Beginning in 1993, Wentz was the organist and choirmaster at John Street Methodist Church in New York, the oldest Methodist congregation in America. A noted and highly sought-after teacher, he taught and coached acting and vocal technique privately.

Amongst Wentz's vocal and acting students were: Pat Hingle, Kyle MacLachlan, James Price, Rip Torn, and Amy Wright.

Notable compositions in the years immediately prior to his death included the score for the controversial 1997 Off-Broadway musical The Marital Bliss of Francis and Maxine.

In October 2008 and April 2009, Wentz was guest artist for The Green Salon, a monthly program of the Global Change Foundation.

==Death==

Wentz died on November 15, 2009, in Charlotte after an "extended illness".

==Recordings in print==
Among Wentz's CDs currently in print are The Piano Stylings of Earl Wentz: Traditional Christmas Favorites, Vampin' Lady: The Music of Milton Ager, with vocalist Joyce Moody, and Visions of What Used to Be, a collection of popular songs from the World War I era, featuring vocals by Helen Breen.

The first of an anticipated four-volume set of Cole Porter music, What Is This Thing...?: Earl Wentz Plays Love Songs of Cole Porter, was released in March 2012 to great acclaim.

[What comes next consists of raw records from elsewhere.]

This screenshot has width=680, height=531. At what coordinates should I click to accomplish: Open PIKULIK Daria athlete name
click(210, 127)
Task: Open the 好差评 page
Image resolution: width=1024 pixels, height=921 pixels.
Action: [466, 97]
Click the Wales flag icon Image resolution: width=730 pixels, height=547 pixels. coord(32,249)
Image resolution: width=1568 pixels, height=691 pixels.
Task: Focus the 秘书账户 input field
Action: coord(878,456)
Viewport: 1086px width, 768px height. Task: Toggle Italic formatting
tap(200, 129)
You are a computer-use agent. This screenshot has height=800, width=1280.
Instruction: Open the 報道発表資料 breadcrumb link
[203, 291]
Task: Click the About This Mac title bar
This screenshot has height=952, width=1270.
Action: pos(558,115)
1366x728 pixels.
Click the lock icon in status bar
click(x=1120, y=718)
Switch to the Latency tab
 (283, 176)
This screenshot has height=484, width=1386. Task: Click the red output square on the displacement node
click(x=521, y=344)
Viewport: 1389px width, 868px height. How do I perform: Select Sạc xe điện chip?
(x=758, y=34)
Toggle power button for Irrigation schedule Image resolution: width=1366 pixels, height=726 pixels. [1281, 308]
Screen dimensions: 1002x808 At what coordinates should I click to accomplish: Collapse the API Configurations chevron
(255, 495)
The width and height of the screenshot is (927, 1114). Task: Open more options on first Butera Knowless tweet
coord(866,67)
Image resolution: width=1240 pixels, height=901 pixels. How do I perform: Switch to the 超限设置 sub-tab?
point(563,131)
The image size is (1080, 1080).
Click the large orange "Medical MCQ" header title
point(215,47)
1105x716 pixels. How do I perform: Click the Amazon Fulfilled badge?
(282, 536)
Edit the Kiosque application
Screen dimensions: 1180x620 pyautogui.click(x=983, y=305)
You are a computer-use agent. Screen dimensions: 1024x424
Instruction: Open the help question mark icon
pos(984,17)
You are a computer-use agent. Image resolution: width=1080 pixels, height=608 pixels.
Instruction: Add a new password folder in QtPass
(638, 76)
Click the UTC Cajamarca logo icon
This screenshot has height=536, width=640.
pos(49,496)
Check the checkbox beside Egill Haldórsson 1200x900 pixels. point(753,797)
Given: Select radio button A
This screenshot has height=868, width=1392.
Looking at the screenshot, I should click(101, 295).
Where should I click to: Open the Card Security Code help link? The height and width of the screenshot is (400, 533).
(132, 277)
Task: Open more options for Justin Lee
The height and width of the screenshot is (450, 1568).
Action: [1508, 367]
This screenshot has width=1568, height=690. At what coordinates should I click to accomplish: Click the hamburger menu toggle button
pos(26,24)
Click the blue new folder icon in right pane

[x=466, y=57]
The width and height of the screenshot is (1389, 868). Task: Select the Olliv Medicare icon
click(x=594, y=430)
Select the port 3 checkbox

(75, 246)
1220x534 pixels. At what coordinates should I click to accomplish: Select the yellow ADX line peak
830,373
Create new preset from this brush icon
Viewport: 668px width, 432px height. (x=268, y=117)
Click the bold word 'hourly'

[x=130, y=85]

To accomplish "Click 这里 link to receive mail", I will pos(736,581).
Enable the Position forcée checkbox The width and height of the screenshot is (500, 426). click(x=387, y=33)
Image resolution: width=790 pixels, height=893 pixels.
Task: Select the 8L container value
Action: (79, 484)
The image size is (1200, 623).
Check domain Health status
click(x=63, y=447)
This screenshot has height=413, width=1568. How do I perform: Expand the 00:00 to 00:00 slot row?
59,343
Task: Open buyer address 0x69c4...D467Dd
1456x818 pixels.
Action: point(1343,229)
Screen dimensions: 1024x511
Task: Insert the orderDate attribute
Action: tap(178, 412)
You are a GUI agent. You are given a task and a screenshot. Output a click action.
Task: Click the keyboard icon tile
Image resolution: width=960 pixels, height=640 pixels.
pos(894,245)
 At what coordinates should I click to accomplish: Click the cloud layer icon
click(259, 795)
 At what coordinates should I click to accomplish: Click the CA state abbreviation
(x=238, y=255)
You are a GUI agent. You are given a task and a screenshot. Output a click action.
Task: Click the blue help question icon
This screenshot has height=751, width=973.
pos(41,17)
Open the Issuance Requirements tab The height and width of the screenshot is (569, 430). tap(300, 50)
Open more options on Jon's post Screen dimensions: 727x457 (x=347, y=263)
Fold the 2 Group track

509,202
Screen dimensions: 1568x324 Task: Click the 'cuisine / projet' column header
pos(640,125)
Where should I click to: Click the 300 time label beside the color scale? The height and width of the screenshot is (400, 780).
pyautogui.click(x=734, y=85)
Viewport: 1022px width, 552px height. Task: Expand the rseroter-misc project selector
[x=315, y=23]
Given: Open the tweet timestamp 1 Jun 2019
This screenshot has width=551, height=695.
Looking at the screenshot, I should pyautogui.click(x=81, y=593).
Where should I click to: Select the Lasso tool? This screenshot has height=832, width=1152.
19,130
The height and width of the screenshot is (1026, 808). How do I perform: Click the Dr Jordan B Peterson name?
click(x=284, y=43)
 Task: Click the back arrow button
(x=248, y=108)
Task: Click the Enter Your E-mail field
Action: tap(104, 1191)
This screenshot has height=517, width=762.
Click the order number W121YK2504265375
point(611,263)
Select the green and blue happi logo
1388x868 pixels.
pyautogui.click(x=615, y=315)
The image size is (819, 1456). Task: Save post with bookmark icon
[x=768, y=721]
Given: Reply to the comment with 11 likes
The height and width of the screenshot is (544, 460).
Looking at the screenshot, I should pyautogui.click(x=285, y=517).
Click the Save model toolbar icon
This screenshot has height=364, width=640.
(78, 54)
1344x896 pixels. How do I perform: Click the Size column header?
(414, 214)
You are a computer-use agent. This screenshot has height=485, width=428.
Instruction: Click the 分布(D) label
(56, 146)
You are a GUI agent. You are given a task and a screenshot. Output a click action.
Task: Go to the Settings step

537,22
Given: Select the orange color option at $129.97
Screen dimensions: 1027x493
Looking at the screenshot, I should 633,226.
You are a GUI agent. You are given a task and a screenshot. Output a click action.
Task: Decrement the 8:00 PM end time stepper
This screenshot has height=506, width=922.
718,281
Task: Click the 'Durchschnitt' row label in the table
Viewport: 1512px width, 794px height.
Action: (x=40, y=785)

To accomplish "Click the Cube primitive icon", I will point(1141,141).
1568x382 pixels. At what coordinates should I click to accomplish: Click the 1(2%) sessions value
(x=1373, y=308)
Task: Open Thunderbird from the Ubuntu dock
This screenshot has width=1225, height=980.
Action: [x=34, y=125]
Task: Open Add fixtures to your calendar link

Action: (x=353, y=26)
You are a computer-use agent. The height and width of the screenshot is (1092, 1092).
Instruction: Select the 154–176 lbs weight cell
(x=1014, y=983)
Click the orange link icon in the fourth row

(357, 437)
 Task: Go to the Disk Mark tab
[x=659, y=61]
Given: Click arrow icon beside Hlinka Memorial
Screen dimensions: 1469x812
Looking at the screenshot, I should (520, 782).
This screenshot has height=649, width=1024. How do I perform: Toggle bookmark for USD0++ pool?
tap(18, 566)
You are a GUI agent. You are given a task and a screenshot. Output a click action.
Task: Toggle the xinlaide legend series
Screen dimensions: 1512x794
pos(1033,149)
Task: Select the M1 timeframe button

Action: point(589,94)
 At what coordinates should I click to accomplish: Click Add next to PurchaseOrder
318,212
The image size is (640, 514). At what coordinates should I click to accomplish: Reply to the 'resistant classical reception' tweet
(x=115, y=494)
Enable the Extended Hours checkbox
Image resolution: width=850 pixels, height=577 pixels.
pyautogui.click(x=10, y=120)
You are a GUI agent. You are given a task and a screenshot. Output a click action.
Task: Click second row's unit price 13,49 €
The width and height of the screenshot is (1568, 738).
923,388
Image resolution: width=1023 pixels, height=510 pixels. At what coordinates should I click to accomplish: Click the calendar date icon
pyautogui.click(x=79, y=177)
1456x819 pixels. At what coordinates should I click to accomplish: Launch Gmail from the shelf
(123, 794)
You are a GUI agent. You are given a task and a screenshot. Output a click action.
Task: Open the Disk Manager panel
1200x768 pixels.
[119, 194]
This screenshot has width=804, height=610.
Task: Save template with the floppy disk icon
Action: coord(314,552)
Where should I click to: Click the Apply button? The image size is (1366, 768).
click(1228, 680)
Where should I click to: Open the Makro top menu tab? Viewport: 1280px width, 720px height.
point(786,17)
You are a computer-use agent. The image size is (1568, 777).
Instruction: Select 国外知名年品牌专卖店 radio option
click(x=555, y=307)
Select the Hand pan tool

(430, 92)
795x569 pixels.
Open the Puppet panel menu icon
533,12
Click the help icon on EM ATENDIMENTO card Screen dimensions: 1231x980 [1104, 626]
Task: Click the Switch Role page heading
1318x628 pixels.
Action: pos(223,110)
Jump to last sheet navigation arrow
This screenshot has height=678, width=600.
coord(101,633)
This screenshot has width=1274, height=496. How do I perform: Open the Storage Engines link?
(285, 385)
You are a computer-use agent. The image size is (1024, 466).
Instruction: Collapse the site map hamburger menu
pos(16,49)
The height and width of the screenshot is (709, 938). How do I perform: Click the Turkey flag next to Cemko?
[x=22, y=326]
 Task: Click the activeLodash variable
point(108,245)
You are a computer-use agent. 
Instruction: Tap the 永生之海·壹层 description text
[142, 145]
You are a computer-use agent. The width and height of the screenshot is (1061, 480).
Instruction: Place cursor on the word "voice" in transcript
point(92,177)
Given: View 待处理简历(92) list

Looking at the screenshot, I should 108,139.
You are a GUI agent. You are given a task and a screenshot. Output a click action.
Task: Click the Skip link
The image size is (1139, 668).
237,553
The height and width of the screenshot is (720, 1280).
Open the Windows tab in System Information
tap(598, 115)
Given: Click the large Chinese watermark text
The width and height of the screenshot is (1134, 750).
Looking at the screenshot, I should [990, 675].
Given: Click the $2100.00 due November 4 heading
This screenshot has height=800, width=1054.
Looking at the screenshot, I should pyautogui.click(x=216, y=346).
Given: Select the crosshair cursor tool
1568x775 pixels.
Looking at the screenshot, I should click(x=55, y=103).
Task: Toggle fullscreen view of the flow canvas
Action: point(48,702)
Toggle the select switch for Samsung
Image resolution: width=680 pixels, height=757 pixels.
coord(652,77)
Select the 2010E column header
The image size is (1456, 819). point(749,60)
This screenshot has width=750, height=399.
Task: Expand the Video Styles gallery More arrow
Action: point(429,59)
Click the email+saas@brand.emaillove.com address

What Is This Thing...? was named as one of the top CDs of 2012.

==Continuation of work==
In addition to the anticipated release of several recordings made prior to Wentz's death in 2009, The Earl Wentz and William Watkins Foundation was created in 2012 to continue the work of Earl Wentz. The foundation is "dedicated to the performance and preservation of the ... works ... and to fostering the teaching methods and ideals created and espoused by Earl Wentz for students of the arts, with particular emphasis on music and drama."